TASK ITEM
Please copy, exactly as they appear below, the lines from the one containing "Elezioni estero (712, 1259)" through the one containing "Salute (479, 1707)".

DATA TO EXAMINE
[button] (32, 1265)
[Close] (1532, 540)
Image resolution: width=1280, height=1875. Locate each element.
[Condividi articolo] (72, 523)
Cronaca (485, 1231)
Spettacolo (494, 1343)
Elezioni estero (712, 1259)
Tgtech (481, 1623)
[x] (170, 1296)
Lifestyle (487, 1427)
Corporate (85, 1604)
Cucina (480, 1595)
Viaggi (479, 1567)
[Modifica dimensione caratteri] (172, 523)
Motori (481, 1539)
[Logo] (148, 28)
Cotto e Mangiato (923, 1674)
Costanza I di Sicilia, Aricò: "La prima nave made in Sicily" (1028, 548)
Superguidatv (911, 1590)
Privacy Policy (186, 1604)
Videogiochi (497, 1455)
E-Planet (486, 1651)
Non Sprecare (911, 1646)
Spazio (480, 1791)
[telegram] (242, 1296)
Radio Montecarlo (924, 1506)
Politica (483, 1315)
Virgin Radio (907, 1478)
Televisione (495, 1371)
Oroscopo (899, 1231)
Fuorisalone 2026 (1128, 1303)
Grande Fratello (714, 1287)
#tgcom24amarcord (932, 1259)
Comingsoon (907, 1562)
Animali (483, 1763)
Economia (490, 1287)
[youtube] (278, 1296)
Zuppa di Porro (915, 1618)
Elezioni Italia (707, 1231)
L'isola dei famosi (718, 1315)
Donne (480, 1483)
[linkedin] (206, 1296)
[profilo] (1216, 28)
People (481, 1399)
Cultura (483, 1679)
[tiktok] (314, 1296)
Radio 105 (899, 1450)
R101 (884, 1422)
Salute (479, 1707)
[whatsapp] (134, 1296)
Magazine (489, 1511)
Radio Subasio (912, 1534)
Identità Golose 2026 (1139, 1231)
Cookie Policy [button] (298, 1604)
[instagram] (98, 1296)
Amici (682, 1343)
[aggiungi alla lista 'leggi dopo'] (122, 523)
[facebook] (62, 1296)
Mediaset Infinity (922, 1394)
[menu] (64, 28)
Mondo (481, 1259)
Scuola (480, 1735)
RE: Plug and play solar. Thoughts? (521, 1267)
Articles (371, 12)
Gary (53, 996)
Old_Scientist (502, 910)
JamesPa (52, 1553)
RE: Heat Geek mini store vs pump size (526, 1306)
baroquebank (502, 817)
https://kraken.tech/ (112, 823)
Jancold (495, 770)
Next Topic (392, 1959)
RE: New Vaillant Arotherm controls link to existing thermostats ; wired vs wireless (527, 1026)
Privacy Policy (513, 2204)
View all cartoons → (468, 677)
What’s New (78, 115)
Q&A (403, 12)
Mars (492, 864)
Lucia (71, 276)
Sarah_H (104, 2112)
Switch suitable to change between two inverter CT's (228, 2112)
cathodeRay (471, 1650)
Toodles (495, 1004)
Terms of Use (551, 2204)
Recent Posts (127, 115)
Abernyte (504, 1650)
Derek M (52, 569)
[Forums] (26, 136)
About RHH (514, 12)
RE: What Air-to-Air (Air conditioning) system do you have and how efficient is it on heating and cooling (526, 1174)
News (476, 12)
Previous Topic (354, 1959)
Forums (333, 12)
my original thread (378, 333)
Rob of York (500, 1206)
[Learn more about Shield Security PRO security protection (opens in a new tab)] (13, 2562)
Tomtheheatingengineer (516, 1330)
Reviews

EXERCISE ANSWER
Elezioni estero (712, 1259)
Tgtech (481, 1623)
[x] (170, 1296)
Lifestyle (487, 1427)
Corporate (85, 1604)
Cucina (480, 1595)
Viaggi (479, 1567)
[Modifica dimensione caratteri] (172, 523)
Motori (481, 1539)
[Logo] (148, 28)
Cotto e Mangiato (923, 1674)
Costanza I di Sicilia, Aricò: "La prima nave made in Sicily" (1028, 548)
Superguidatv (911, 1590)
Privacy Policy (186, 1604)
Videogiochi (497, 1455)
E-Planet (486, 1651)
Non Sprecare (911, 1646)
Spazio (480, 1791)
[telegram] (242, 1296)
Radio Montecarlo (924, 1506)
Politica (483, 1315)
Virgin Radio (907, 1478)
Televisione (495, 1371)
Oroscopo (899, 1231)
Fuorisalone 2026 (1128, 1303)
Grande Fratello (714, 1287)
#tgcom24amarcord (932, 1259)
Comingsoon (907, 1562)
Animali (483, 1763)
Economia (490, 1287)
[youtube] (278, 1296)
Zuppa di Porro (915, 1618)
Elezioni Italia (707, 1231)
L'isola dei famosi (718, 1315)
Donne (480, 1483)
[linkedin] (206, 1296)
[profilo] (1216, 28)
People (481, 1399)
Cultura (483, 1679)
[tiktok] (314, 1296)
Radio 105 (899, 1450)
R101 (884, 1422)
Salute (479, 1707)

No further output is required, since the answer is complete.